Scientific classification
- Kingdom: Plantae
- Clade: Tracheophytes
- Clade: Angiosperms
- Clade: Eudicots
- Order: Caryophyllales
- Family: Cactaceae
- Subfamily: Cactoideae
- Genus: Echinocactus
- Species: E. horizonthalonius
- Binomial name: Echinocactus horizonthalonius Lem.

= Echinocactus horizonthalonius =

- Authority: Lem.
- Conservation status: G4

Species of cactus

Echinocactus horizonthalonius is a species of cactus known by several common names, including devilshead, turk's head cactus, blue barrel cactus, eagle's claw, horse maimer, horse crippler, and visnaga meloncillo.
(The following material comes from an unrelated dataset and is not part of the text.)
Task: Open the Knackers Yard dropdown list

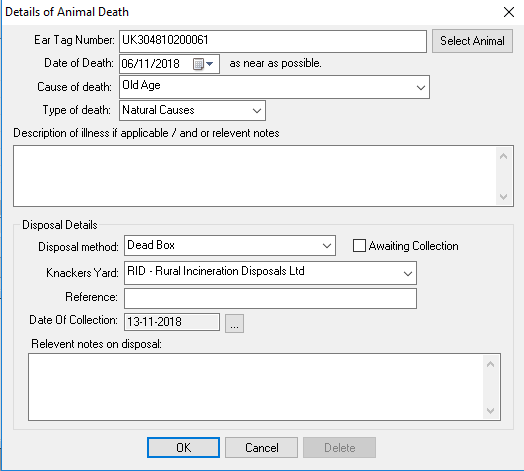Action: click(x=408, y=273)
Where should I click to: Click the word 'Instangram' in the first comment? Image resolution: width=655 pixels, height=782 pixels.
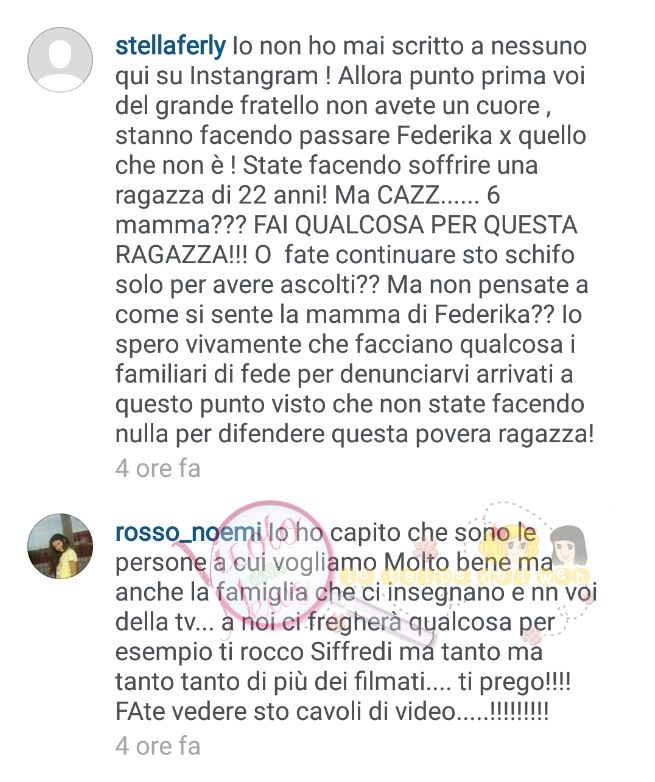(x=254, y=76)
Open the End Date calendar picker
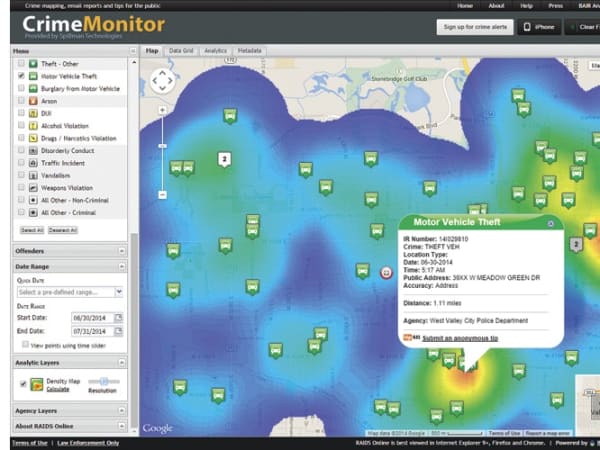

It is native to the southwestern United States and northern Mexico, where it occurs in Chihuahuan Desert and Sonoran Desert habitats, particularly on limestone substrates. One of its varieties is a federally listed endangered species of the United States.

==Description==
This cactus is gray-green to blue-gray in color and spherical, hemispherical, columnar, or flat-topped in shape. It reaches a maximum size of about 45 centimeters tall by 20 wide. The body is made up of curving sections that twist around the body in a helical fashion. These sections are lined with areoles bearing up to 10 spines each. The pink, gray, or brown spines may be over 4 centimeters long.
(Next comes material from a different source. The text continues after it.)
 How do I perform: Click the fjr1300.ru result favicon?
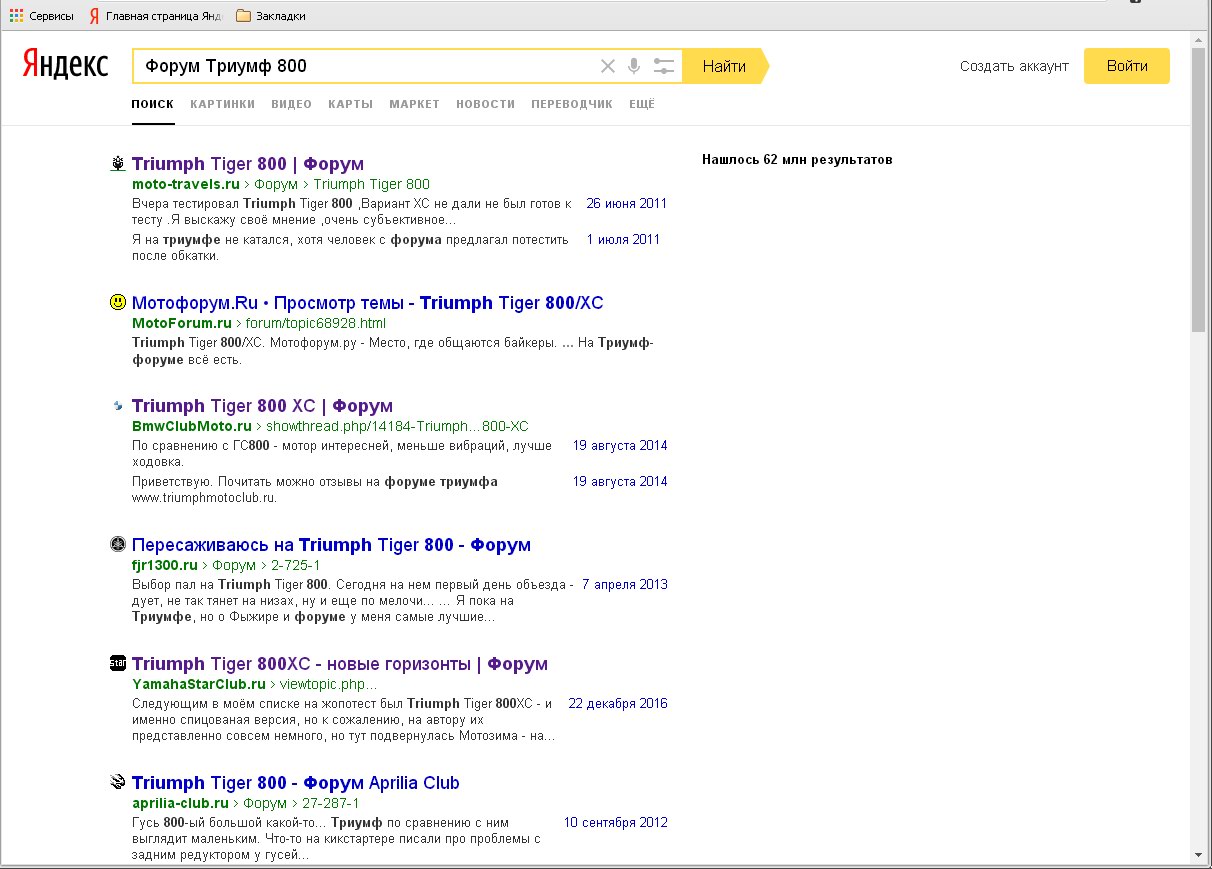118,545
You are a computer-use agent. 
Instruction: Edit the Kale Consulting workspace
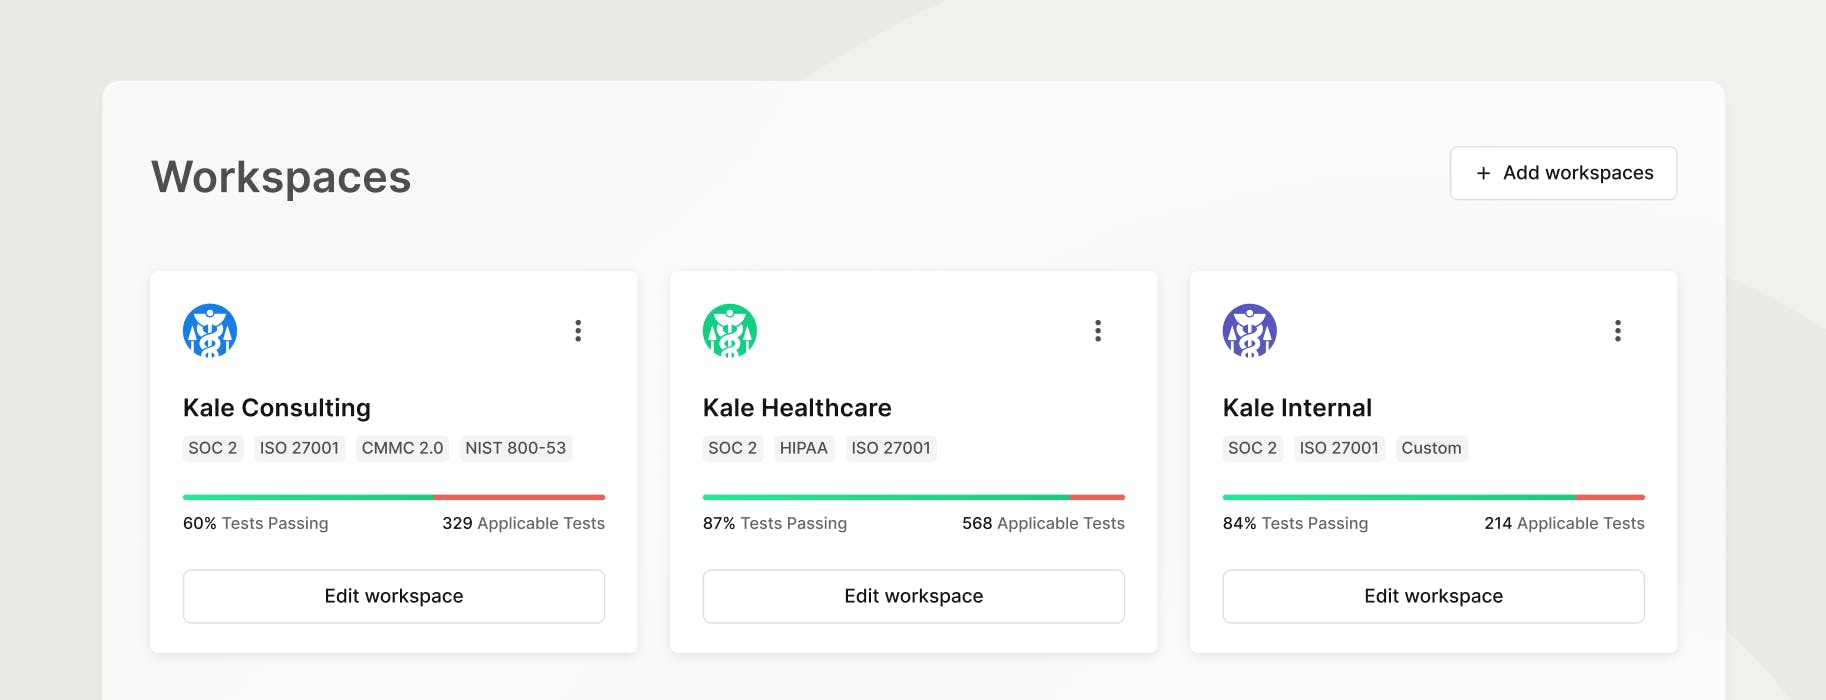(x=394, y=596)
The bright pink to magenta flowers are up to 7 to 9 centimeters wide. Flowers open around midday and close for the night. They also open after the plant receives rainfall, and although most of the flowers occur in June, they may bloom again in late summer and fall if rain occurs.
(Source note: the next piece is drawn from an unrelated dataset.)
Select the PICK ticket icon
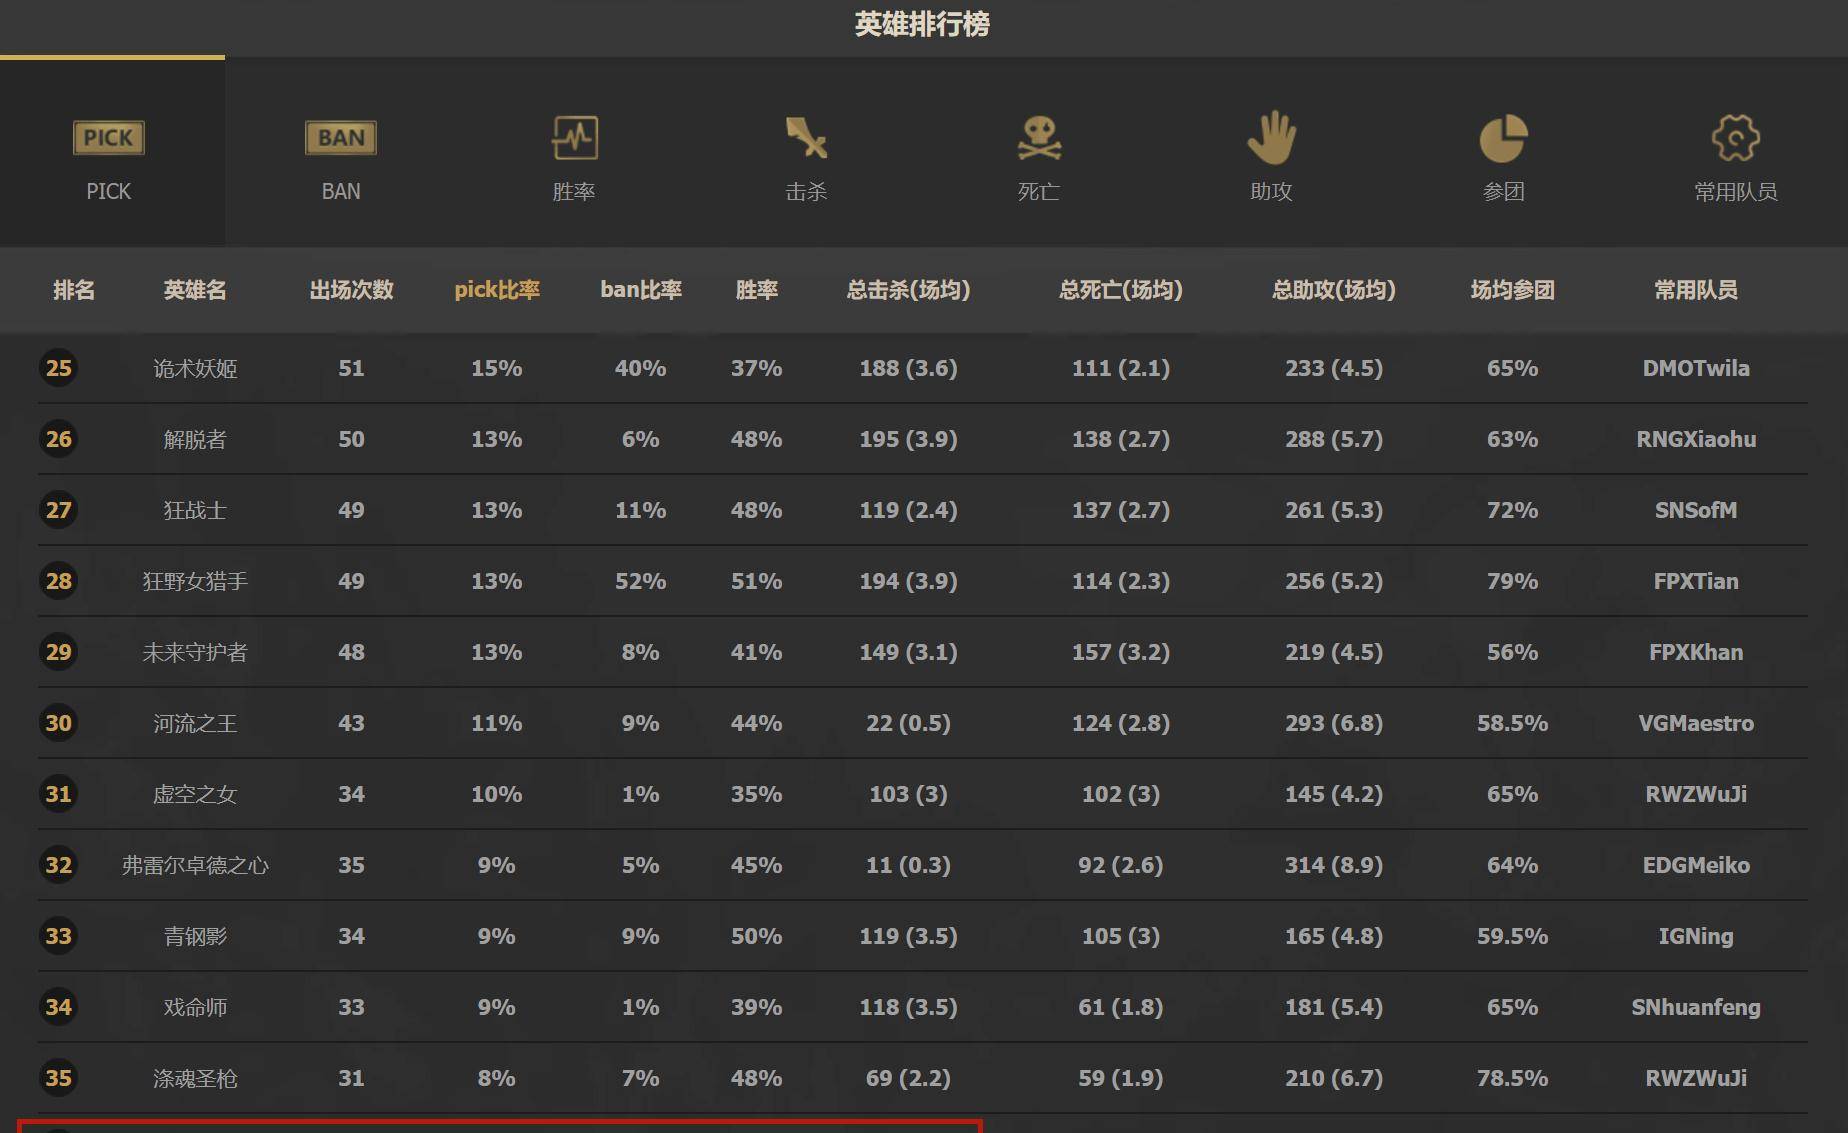Image resolution: width=1848 pixels, height=1133 pixels. coord(108,137)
The fruit is hairy or woolly and pink or red in color.

- Varieties
The species is generally divided into two varieties.
- The more common, Echinocactus horizonthalonius var. horizonthalonius, can be found in Chihuahuan Desert habitats, from Arizona, through New Mexico, into Texas and Northeastern Mexico. USDA: Echinocactus horizonthalonius var. horizonthalonius
- The rare Echinocactus horizonthalonius var. nicholii, Nichol's turk's head cactus, is known only from three Sonoran Desert populations in southeastern Arizona, and one in Sonora, Mexico. It is federally listed as an endangered species of the United States. Some populations are protected within Ironwood Forest National Monument in Pinal and Pima counties in Arizona. Threats to the species include limestone mining, offroading, and collection of specimens for their showy flowers. Buffelgrass is also a major threat to the species, due to its introduction of fire to the landscape. There has been some success in conserving this variety, mainly by suppressing buffelgrass.